-- SOURCE PASSAGE follows --

The implications for instructional methods and strategies used in higher education start with digital natives having a vast amount of information at their fingertips and exposure to many different teaching methods. Fact checking is faster mostly more accurate and certainly faster than going to a library and having to look up information “the old way.” Some students are extremely visual and learn better through video, others are auditory and can now “read” a book with Audible and other book reading applications. According to Christensen and Eyring (2011) “[t]he changes are rapid and offer more to our students than was previously available to older generations” (p. 326). Further, technological and social change threatens to destabilize the old-style university’s dominance.
Students will be enticed away from traditional pedagogical learning with the advent of technology and will have additional options and paths that were never offered before. For example, every semester a student can choose to study at home or at a campus, they can take a semester off to explore internships. Additionally, they can customize their courses to fit their preferred learning style, they can choose fully face-to-face, fully online, or a mix of the two.
There is a collaborative side for faculty that allows them to reach across borders and engage with other faculty at any university in the world to gain new perspectives and enhance their teaching. Bowen (2013) poised the thought that with the age of technology a university faculty could devote more time to promoting “active learning,” more timely feedback, less time grading and giving the same lecture countless times. Additionally, diversity is increased with easier access from more students around the globe and finally slower tuition rate hikes as costs are stabilized (Bowen, 2013, p. 44). Instructional methods are evolving and for the better.
Bowen (2013) stated that “we found no statistically significant differences in standard measures of learning outcomes (pass or completion rates, scores on common final exam questions, and results of a national test of statistical literacy) between students in the traditional classes and students in the hybrid-online format classes” (p. 48). Further, student diversity blew the idea that only exceptionally well-prepared, high-achieving students can succeed in online classes. Most students in the study he referenced came from families with less than $50,000 family incomes, half were first-generation college students and fewer than half were white (Bowen, 2013, p. 49). This information suggests that the changes that need to be made in our instructional practice can and will increase effectiveness.
Prensky (2012) stated digital technology can be used to make us smarter and wiser. Further, he stated “[d]igital wisdom is a two-fold concept, referring both to wisdom arising from the use of digital technology to access cognitive power beyond our usual capacity and to wisdom in the use of technology to enhance our innate capabilities” (p. 202). The amount of available information to enhance our instructional practice is never-ending and is being added to on a daily, even an hourly basis. The changes that can be made are simple, integrate the old with the new, enhance our understanding of how digital natives brains are being trained and taught differently so we can meet them on their level and enhance learning for all.
References
References
Bowen, W. G. (2013). Higher education in the digital age. Princeton, NJ: Princeton University Press.
Christensen, C. M., & Eyring, H. J. (2011). The innovative university: Changing the DNA of higher education from the inside out. San Francisco, CA: Jossey-Bass.
Prensky, M. (2012). From digital natives to digital wisdom: Hopeful Essays for 21st-century learning. Thousand Oaks, CA: Corwin Press.

-- SOURCE PASSAGE concluded --

◆ **TASK GOAL**:
Summarize the passage on technology and teaching in higher education in three sentences.

-- RECORD EXCERPTS follows --

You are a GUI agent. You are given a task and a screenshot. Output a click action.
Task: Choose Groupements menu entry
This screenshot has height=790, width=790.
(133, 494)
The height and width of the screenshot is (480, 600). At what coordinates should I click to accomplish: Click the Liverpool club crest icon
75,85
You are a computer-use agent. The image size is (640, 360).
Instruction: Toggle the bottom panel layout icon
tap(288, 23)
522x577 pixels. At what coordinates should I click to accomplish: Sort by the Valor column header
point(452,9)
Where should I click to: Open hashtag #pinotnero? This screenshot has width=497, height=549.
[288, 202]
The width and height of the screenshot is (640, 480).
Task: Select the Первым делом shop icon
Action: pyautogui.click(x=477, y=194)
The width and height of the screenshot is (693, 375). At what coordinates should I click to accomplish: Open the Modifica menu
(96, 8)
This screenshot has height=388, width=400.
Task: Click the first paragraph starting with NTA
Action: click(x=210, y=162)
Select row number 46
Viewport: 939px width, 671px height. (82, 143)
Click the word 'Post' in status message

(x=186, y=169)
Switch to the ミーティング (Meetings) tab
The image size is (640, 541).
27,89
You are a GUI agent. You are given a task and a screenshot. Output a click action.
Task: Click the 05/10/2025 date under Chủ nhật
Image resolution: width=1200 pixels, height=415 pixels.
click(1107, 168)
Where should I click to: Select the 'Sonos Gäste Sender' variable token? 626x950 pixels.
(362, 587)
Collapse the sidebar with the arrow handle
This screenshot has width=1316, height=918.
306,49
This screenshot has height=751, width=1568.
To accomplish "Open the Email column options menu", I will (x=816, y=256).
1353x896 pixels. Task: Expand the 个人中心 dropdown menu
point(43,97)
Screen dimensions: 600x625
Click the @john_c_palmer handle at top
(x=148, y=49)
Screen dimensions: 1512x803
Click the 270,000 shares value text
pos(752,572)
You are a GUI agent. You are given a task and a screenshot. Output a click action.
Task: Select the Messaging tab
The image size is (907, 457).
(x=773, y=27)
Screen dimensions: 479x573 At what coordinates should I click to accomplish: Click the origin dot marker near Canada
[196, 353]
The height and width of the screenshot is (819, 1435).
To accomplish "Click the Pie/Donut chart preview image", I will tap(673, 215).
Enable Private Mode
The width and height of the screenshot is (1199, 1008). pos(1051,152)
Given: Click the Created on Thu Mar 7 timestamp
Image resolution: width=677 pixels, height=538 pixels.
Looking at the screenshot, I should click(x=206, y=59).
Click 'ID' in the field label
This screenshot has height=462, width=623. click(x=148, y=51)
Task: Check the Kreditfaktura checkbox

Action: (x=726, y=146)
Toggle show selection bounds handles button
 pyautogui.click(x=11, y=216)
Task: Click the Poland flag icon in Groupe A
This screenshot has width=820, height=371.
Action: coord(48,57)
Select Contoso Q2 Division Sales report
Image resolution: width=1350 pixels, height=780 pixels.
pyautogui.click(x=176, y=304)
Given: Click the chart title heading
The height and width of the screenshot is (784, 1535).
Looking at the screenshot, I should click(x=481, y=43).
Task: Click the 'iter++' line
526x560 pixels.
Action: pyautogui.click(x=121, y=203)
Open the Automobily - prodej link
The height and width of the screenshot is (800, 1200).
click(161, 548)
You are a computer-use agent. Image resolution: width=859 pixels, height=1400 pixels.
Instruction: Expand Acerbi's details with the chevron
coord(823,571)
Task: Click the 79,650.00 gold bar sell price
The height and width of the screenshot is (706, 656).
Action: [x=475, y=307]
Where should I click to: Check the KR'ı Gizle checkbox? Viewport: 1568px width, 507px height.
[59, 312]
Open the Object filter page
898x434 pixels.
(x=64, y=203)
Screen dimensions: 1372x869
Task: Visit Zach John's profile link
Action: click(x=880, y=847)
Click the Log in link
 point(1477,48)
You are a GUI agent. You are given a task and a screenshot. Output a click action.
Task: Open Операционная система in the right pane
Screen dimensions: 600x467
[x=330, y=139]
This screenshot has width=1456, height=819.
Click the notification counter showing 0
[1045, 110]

-- RECORD EXCERPTS concluded --

◆ **EXPECTED ANSWER**:
Digital natives have a vast amount of information at their fingertips, and technology gives students new options, such as studying at home or on campus and choosing face-to-face, online, or mixed courses. Faculty can work with colleagues at any university in the world, and Bowen suggests technology could let them spend more time on active learning and timely feedback while increasing diversity and slowing tuition hikes. Bowen reports no statistically significant differences in learning outcomes between traditional and hybrid-online classes, and the text calls for integrating the old with the new so teachers can meet digital natives on their level and enhance learning for all.